▸ ACTIVITY
Repeat all the records, precisely as given.

Excerpts from a dataset
*****

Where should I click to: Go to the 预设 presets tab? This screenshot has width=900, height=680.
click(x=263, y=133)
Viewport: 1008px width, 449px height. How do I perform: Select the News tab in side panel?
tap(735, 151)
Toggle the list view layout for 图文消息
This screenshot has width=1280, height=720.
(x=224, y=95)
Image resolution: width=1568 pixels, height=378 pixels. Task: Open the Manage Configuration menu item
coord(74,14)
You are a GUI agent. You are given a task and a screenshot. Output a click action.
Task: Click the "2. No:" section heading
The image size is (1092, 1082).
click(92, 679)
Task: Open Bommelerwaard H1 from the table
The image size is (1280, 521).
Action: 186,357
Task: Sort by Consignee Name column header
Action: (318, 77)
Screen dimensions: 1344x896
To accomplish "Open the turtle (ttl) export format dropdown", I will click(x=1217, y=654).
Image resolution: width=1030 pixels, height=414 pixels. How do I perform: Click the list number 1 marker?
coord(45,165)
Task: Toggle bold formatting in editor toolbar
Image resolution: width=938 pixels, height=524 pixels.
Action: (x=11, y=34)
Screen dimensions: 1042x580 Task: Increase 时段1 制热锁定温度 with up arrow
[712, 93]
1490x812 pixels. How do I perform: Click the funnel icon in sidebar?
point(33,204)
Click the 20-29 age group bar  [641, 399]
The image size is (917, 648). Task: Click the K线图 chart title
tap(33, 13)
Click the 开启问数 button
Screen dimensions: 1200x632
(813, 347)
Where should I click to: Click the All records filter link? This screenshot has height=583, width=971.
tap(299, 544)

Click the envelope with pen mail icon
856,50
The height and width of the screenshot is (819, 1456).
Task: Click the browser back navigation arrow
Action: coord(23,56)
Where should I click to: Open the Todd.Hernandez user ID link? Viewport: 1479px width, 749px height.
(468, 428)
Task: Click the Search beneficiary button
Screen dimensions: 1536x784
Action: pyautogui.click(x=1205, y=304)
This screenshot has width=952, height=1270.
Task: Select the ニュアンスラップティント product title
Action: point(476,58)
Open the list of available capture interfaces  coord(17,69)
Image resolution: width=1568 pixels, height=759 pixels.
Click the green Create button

*****

▸ RESPONSE
Where should I click to: Go to the 预设 presets tab? This screenshot has width=900, height=680.
click(x=263, y=133)
Viewport: 1008px width, 449px height. How do I perform: Select the News tab in side panel?
tap(735, 151)
Toggle the list view layout for 图文消息
This screenshot has width=1280, height=720.
(x=224, y=95)
Image resolution: width=1568 pixels, height=378 pixels. Task: Open the Manage Configuration menu item
coord(74,14)
You are a GUI agent. You are given a task and a screenshot. Output a click action.
Task: Click the "2. No:" section heading
The image size is (1092, 1082).
click(92, 679)
Task: Open Bommelerwaard H1 from the table
The image size is (1280, 521).
Action: 186,357
Task: Sort by Consignee Name column header
Action: (318, 77)
Screen dimensions: 1344x896
To accomplish "Open the turtle (ttl) export format dropdown", I will click(x=1217, y=654).
Image resolution: width=1030 pixels, height=414 pixels. How do I perform: Click the list number 1 marker?
coord(45,165)
Task: Toggle bold formatting in editor toolbar
Image resolution: width=938 pixels, height=524 pixels.
Action: (x=11, y=34)
Screen dimensions: 1042x580 Task: Increase 时段1 制热锁定温度 with up arrow
[712, 93]
1490x812 pixels. How do I perform: Click the funnel icon in sidebar?
point(33,204)
Click the 20-29 age group bar  [641, 399]
The image size is (917, 648). Task: Click the K线图 chart title
tap(33, 13)
Click the 开启问数 button
Screen dimensions: 1200x632
(813, 347)
Where should I click to: Click the All records filter link? This screenshot has height=583, width=971.
tap(299, 544)

Click the envelope with pen mail icon
856,50
The height and width of the screenshot is (819, 1456).
Task: Click the browser back navigation arrow
Action: coord(23,56)
Where should I click to: Open the Todd.Hernandez user ID link? Viewport: 1479px width, 749px height.
(468, 428)
Task: Click the Search beneficiary button
Screen dimensions: 1536x784
Action: pyautogui.click(x=1205, y=304)
This screenshot has width=952, height=1270.
Task: Select the ニュアンスラップティント product title
Action: point(476,58)
Open the list of available capture interfaces  coord(17,69)
Image resolution: width=1568 pixels, height=759 pixels.
Click the green Create button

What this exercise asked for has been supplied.